E’ questo il bilancio di una serata di paura in piazza Primo maggio, all’interno della zona 167 neritina, avvenuto il 16 dicembre scorso.
La palazzina centrale, il fabbricato C, è l’epicentro dell’allarme che scatta intorno alle 18.30 e si protrae ben oltre le 20.30 quando i vigili del fuoco di Gallipoli, rimasti sul posto, riescono a parlare con l’amministratore condominiale che viene da Copertino e dev’essere informato della situazione. E’ un residente ad essersi accorto che dalla cabina ascensore escono fumo e scintille.
Si dice, tra i residenti, che una ragazzina abbia fatto appena in tempo a lasciare la cabina alla vista delle prime avvisaglie. Certo è che l’incendio si è propagato dalla pulsantiera che è andata in corto circuito. Da lì è partito l’incendio che ha comportato la chiamata in commissariato e poi l’arrivo dei pompieri.
Estremamente danneggiato il vano ascensore tanto è vero che il fuoco avrebbe addirittura bucato il pavimento della cabina ma il grande disagio lo hanno provato i più anziani che hanno atteso, all’addiaccio, la fine delle operazioni di messa in sicurezza che sono consistite nello spegnimento delle fiamme e nella apertura di tutti i varchi di sicurezza, soprattutto sul terrazzo, così da disperdere il fumo nero ed acre.
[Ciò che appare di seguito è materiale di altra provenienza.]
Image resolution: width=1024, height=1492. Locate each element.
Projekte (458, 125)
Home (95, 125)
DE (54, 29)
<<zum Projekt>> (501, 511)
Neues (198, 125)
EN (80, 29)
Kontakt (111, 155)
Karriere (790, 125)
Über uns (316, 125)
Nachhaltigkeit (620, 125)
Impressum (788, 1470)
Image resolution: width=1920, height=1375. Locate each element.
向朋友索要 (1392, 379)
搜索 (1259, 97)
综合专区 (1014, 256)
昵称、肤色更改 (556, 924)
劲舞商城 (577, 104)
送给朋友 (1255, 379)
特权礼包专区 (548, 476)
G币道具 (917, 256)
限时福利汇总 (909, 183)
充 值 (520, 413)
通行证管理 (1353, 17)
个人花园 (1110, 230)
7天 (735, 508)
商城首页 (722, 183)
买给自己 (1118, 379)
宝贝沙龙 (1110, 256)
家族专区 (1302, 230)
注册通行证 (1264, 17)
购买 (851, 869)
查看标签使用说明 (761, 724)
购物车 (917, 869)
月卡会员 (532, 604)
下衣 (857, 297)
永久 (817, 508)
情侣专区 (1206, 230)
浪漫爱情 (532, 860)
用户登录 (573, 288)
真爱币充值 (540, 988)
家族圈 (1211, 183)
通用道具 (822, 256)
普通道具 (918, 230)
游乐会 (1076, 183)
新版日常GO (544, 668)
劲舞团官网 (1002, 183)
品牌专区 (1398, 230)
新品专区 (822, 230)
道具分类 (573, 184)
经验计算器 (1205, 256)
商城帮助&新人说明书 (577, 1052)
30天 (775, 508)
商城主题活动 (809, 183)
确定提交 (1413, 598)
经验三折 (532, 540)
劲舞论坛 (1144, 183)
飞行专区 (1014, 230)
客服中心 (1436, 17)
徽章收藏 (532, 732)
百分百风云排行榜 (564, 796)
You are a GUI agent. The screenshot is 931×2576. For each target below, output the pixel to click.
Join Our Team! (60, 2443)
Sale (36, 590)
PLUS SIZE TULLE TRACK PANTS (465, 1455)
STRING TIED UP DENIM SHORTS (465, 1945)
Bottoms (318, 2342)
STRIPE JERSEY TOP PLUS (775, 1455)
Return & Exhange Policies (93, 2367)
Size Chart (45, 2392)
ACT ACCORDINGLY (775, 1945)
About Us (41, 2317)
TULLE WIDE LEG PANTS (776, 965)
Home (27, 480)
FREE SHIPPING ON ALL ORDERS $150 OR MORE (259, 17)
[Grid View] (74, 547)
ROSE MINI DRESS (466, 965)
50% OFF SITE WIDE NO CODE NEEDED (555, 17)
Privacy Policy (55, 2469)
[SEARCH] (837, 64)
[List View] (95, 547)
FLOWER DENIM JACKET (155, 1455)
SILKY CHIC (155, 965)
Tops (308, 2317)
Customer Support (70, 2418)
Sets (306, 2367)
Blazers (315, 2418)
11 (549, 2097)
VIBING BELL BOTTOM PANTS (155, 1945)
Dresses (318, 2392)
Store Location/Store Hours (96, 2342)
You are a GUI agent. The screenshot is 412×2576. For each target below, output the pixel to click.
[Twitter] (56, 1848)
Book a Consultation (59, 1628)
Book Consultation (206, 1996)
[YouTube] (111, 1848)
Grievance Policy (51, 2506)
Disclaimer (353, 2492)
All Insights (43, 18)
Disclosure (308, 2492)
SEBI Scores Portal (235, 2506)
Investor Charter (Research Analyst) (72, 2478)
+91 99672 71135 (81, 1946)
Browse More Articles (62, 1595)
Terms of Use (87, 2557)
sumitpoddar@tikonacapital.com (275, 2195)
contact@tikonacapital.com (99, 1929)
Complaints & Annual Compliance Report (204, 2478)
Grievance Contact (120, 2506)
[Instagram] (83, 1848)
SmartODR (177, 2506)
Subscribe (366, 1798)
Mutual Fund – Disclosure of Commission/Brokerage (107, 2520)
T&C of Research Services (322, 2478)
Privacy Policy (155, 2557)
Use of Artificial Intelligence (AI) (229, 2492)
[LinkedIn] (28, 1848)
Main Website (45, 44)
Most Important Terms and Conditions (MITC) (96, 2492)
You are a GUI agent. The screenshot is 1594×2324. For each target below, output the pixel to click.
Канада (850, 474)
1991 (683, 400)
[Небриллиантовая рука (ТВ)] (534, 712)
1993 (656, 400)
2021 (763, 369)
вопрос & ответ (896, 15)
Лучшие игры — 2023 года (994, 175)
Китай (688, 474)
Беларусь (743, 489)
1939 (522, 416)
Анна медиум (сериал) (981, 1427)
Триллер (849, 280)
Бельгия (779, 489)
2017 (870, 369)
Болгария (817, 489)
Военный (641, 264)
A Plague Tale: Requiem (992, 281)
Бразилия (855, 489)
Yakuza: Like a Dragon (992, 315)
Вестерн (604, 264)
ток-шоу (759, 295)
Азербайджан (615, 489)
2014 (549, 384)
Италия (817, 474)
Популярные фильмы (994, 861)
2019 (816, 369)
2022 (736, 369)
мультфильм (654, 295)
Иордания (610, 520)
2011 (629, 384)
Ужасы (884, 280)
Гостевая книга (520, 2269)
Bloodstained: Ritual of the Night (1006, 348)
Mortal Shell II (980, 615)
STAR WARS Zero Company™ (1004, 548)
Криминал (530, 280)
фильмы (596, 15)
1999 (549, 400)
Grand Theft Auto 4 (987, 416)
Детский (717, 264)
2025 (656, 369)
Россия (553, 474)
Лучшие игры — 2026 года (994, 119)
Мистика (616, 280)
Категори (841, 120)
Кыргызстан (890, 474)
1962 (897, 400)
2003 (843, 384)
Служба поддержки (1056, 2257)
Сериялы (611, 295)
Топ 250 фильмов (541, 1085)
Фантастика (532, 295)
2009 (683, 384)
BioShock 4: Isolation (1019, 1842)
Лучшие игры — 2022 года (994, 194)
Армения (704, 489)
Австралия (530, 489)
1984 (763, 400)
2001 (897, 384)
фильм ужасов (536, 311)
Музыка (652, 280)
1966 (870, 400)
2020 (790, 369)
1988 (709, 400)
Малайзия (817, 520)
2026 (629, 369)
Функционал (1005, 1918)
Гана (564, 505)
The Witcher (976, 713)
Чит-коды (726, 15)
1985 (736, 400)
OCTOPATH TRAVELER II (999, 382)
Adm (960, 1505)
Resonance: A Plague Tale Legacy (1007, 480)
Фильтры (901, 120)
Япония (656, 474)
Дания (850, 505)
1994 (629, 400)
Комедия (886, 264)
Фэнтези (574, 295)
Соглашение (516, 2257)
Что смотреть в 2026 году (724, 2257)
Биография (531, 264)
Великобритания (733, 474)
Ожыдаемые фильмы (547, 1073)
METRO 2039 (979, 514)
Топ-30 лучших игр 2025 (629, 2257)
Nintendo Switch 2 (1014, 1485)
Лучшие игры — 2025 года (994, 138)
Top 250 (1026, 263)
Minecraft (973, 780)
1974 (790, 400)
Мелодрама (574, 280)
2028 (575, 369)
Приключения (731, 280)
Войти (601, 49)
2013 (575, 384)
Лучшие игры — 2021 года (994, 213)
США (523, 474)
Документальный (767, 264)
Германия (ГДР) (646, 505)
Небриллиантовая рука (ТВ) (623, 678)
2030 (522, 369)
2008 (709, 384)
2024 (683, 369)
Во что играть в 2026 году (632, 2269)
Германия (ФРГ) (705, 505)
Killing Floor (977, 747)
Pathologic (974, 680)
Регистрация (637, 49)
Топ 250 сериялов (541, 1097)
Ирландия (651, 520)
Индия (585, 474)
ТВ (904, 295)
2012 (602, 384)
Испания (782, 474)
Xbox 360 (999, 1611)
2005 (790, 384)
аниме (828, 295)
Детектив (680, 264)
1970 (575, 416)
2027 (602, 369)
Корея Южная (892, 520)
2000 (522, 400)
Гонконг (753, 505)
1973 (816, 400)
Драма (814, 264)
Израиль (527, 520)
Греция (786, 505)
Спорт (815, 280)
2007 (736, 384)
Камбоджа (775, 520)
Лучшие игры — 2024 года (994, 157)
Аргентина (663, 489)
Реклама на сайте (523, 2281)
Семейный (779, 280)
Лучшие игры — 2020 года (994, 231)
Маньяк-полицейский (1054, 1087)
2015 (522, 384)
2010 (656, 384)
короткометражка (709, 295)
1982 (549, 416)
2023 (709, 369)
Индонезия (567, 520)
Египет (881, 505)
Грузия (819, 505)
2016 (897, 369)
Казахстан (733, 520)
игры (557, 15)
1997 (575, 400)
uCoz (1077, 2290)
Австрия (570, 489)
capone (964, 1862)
Ottime operatività ed efficienza di agenti di polizia e vigili del fuoco con i quali si sono congratulati anche i residenti.
OGGI
Incendio in una palazzina della 167, CasaPound Italia: “Istituzioni e Arca i veri colpevoli”.
Nardò, 25 gennaio- CasaPound Italia interviene nuovamente nella zona 167 di Nardò, questa volta dopo l'incendio che ha colpito un ascensore della palazzina ubicata in piazza I Maggio.
"Dopo una segnalazione di una signora invalida residente al quarto piano della palazzina protagonista del vergognoso accaduto, abbiamo deciso di intervenire per occuparci personalmente della situazione - afferma Pierpaolo Giuri referente locale di CasaPound Italia – coadiuvati dal prezioso ausilio dell'avvocato Felice Lecciso. L’avvocato, appena messo al corrente dell’accaduto, ha immediatamente inviato una lettera all'Arca Sud Salento per sollecitare un intervento tempestivo nel condominio sito in piazza I Maggio”.
“I residenti della zona 167 – continua il referente di Cpi – già colpiti dai tagli indiscriminati della fornitura idrica, sono costretti quasi quotidianamente a vivere situazioni riprovevoli frutto dell’inefficienza degli amministratori condominiali Arca e del disinteresse delle istituzioni”.
“Continueremo a monitorare la situazione - conclude Giuri – e rimarremo al fianco della famiglie, come oramai facciamo da tempo, affinché il quartiere popolare neretino non sia più abbandonato al degrado, ma gli venga riconosciuta l’attenzione e la dignità che merita”.